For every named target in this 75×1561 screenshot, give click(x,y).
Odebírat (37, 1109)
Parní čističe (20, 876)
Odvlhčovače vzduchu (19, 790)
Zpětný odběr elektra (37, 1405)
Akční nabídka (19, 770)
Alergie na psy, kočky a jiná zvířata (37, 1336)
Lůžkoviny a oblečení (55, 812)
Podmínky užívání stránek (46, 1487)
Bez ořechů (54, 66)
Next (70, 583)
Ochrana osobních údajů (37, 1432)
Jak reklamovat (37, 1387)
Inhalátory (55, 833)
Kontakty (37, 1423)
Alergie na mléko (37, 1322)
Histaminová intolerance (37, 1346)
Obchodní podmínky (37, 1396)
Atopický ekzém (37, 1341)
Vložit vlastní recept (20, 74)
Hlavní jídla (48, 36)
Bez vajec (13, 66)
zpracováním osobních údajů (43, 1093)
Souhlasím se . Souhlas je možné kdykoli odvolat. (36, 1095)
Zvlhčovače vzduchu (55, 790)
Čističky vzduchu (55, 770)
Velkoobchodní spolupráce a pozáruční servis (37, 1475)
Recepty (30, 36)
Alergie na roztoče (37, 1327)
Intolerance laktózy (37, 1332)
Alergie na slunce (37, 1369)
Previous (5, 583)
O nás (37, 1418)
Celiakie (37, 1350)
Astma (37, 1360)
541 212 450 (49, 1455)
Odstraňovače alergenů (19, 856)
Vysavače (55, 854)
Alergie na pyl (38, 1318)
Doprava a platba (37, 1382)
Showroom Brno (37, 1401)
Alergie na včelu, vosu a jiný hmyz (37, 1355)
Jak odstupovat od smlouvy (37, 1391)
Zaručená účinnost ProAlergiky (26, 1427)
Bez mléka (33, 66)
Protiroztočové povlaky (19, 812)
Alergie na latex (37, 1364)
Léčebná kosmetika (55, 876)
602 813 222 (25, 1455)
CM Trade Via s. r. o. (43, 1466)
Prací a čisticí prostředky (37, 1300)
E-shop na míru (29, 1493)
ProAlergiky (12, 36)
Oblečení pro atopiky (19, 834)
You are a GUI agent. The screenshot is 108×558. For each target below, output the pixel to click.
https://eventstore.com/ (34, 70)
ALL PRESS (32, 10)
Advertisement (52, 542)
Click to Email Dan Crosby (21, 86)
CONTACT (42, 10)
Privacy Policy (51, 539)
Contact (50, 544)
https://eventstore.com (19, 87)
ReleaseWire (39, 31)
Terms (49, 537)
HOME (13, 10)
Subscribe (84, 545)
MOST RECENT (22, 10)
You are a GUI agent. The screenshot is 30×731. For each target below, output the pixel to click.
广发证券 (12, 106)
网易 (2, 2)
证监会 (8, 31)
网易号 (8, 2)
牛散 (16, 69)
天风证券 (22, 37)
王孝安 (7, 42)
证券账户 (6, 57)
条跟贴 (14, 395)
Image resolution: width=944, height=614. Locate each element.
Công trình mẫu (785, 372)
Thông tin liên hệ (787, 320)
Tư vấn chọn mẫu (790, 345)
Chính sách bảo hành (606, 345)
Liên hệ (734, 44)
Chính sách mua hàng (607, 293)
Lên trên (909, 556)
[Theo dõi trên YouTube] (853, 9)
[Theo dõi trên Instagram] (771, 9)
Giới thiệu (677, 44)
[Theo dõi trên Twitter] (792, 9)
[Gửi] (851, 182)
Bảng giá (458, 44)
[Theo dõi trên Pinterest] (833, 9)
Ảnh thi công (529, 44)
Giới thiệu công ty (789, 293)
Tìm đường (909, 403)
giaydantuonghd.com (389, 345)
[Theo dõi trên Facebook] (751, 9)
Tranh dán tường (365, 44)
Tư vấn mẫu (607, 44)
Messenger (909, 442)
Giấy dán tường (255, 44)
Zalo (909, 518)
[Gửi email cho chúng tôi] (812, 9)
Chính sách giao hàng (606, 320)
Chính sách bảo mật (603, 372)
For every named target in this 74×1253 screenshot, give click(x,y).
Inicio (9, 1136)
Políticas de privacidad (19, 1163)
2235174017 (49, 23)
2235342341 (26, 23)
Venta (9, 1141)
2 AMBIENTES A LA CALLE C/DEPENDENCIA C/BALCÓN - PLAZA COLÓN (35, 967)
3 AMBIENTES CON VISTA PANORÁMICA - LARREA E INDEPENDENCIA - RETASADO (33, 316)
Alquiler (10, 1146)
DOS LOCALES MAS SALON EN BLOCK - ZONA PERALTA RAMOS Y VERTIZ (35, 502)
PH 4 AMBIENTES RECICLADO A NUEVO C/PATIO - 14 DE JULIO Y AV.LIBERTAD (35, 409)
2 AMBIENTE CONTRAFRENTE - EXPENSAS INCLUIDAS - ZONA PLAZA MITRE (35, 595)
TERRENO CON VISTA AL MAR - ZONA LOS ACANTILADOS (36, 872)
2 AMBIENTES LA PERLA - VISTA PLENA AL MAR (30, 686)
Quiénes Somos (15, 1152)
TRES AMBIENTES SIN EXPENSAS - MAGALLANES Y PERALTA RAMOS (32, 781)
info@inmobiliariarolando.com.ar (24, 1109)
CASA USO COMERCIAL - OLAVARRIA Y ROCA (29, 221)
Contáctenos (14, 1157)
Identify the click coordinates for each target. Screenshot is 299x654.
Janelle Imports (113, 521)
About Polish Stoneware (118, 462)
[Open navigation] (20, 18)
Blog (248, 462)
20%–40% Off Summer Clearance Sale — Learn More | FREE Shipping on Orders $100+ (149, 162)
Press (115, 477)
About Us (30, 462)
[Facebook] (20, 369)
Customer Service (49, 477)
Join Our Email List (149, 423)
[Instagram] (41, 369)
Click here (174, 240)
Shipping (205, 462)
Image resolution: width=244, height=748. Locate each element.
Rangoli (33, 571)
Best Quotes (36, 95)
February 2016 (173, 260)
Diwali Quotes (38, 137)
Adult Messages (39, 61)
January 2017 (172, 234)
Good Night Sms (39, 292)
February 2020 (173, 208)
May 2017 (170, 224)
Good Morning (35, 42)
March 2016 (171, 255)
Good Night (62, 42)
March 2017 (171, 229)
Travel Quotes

※ ※ ※

** Your goal **
Recast all of the records above as a numbered list, leaving out any blank lines.

** Solution to this task **
1. For every named target in this 75×1561 screenshot, give click(x,y).
2. Odebírat (37, 1109)
3. Parní čističe (20, 876)
4. Odvlhčovače vzduchu (19, 790)
5. Zpětný odběr elektra (37, 1405)
6. Akční nabídka (19, 770)
7. Alergie na psy, kočky a jiná zvířata (37, 1336)
8. Lůžkoviny a oblečení (55, 812)
9. Podmínky užívání stránek (46, 1487)
10. Bez ořechů (54, 66)
11. Next (70, 583)
12. Ochrana osobních údajů (37, 1432)
13. Jak reklamovat (37, 1387)
14. Inhalátory (55, 833)
15. Kontakty (37, 1423)
16. Alergie na mléko (37, 1322)
17. Histaminová intolerance (37, 1346)
18. Obchodní podmínky (37, 1396)
19. Atopický ekzém (37, 1341)
20. Vložit vlastní recept (20, 74)
21. Hlavní jídla (48, 36)
22. Bez vajec (13, 66)
23. zpracováním osobních údajů (43, 1093)
24. Souhlasím se . Souhlas je možné kdykoli odvolat. (36, 1095)
25. Zvlhčovače vzduchu (55, 790)
26. Čističky vzduchu (55, 770)
27. Velkoobchodní spolupráce a pozáruční servis (37, 1475)
28. Recepty (30, 36)
29. Alergie na roztoče (37, 1327)
30. Intolerance laktózy (37, 1332)
31. Alergie na slunce (37, 1369)
32. Previous (5, 583)
33. O nás (37, 1418)
34. Celiakie (37, 1350)
35. Astma (37, 1360)
36. 541 212 450 (49, 1455)
37. Odstraňovače alergenů (19, 856)
38. Vysavače (55, 854)
39. Alergie na pyl (38, 1318)
40. Doprava a platba (37, 1382)
41. Showroom Brno (37, 1401)
42. Alergie na včelu, vosu a jiný hmyz (37, 1355)
43. Jak odstupovat od smlouvy (37, 1391)
44. Zaručená účinnost ProAlergiky (26, 1427)
45. Bez mléka (33, 66)
46. Protiroztočové povlaky (19, 812)
47. Alergie na latex (37, 1364)
48. Léčebná kosmetika (55, 876)
49. 602 813 222 (25, 1455)
50. CM Trade Via s. r. o. (43, 1466)
51. Prací a čisticí prostředky (37, 1300)
52. E-shop na míru (29, 1493)
53. ProAlergiky (12, 36)
54. Oblečení pro atopiky (19, 834)
55. You are a GUI agent. The screenshot is 108×558. For each target below, output the pixel to click.
56. https://eventstore.com/ (34, 70)
57. ALL PRESS (32, 10)
58. Advertisement (52, 542)
59. Click to Email Dan Crosby (21, 86)
60. CONTACT (42, 10)
61. Privacy Policy (51, 539)
62. Contact (50, 544)
63. https://eventstore.com (19, 87)
64. ReleaseWire (39, 31)
65. Terms (49, 537)
66. HOME (13, 10)
67. Subscribe (84, 545)
68. MOST RECENT (22, 10)
69. You are a GUI agent. The screenshot is 30×731. For each target below, output the pixel to click.
70. 广发证券 (12, 106)
71. 网易 (2, 2)
72. 证监会 (8, 31)
73. 网易号 (8, 2)
74. 牛散 (16, 69)
75. 天风证券 (22, 37)
76. 王孝安 (7, 42)
77. 证券账户 (6, 57)
78. 条跟贴 (14, 395)
79. Image resolution: width=944, height=614. Locate each element.
80. Công trình mẫu (785, 372)
81. Thông tin liên hệ (787, 320)
82. Tư vấn chọn mẫu (790, 345)
83. Chính sách bảo hành (606, 345)
84. Liên hệ (734, 44)
85. Chính sách mua hàng (607, 293)
86. Lên trên (909, 556)
87. [Theo dõi trên YouTube] (853, 9)
88. [Theo dõi trên Instagram] (771, 9)
89. Giới thiệu (677, 44)
90. [Theo dõi trên Twitter] (792, 9)
91. [Gửi] (851, 182)
92. Bảng giá (458, 44)
93. [Theo dõi trên Pinterest] (833, 9)
94. Ảnh thi công (529, 44)
95. Giới thiệu công ty (789, 293)
96. Tìm đường (909, 403)
97. giaydantuonghd.com (389, 345)
98. [Theo dõi trên Facebook] (751, 9)
99. Tranh dán tường (365, 44)
100. Tư vấn mẫu (607, 44)
101. Messenger (909, 442)
102. Giấy dán tường (255, 44)
103. Zalo (909, 518)
104. [Gửi email cho chúng tôi] (812, 9)
105. Chính sách giao hàng (606, 320)
106. Chính sách bảo mật (603, 372)
107. For every named target in this 74×1253 screenshot, give click(x,y).
108. Inicio (9, 1136)
109. Políticas de privacidad (19, 1163)
110. 2235174017 (49, 23)
111. 2235342341 (26, 23)
112. Venta (9, 1141)
113. 2 AMBIENTES A LA CALLE C/DEPENDENCIA C/BALCÓN - PLAZA COLÓN (35, 967)
114. 3 AMBIENTES CON VISTA PANORÁMICA - LARREA E INDEPENDENCIA - RETASADO (33, 316)
115. Alquiler (10, 1146)
116. DOS LOCALES MAS SALON EN BLOCK - ZONA PERALTA RAMOS Y VERTIZ (35, 502)
117. PH 4 AMBIENTES RECICLADO A NUEVO C/PATIO - 14 DE JULIO Y AV.LIBERTAD (35, 409)
118. 2 AMBIENTE CONTRAFRENTE - EXPENSAS INCLUIDAS - ZONA PLAZA MITRE (35, 595)
119. TERRENO CON VISTA AL MAR - ZONA LOS ACANTILADOS (36, 872)
120. 2 AMBIENTES LA PERLA - VISTA PLENA AL MAR (30, 686)
121. Quiénes Somos (15, 1152)
122. TRES AMBIENTES SIN EXPENSAS - MAGALLANES Y PERALTA RAMOS (32, 781)
123. info@inmobiliariarolando.com.ar (24, 1109)
124. CASA USO COMERCIAL - OLAVARRIA Y ROCA (29, 221)
125. Contáctenos (14, 1157)
126. Identify the click coordinates for each target. Screenshot is 299x654.
127. Janelle Imports (113, 521)
128. About Polish Stoneware (118, 462)
129. [Open navigation] (20, 18)
130. Blog (248, 462)
131. 20%–40% Off Summer Clearance Sale — Learn More | FREE Shipping on Orders $100+ (149, 162)
132. Press (115, 477)
133. About Us (30, 462)
134. [Facebook] (20, 369)
135. Customer Service (49, 477)
136. Join Our Email List (149, 423)
137. [Instagram] (41, 369)
138. Click here (174, 240)
139. Shipping (205, 462)
140. Image resolution: width=244, height=748. Locate each element.
141. Rangoli (33, 571)
142. Best Quotes (36, 95)
143. February 2016 (173, 260)
144. Diwali Quotes (38, 137)
145. Adult Messages (39, 61)
146. January 2017 (172, 234)
147. Good Night Sms (39, 292)
148. February 2020 (173, 208)
149. May 2017 (170, 224)
150. Good Morning (35, 42)
151. March 2016 (171, 255)
152. Good Night (62, 42)
153. March 2017 (171, 229)
154. Travel Quotes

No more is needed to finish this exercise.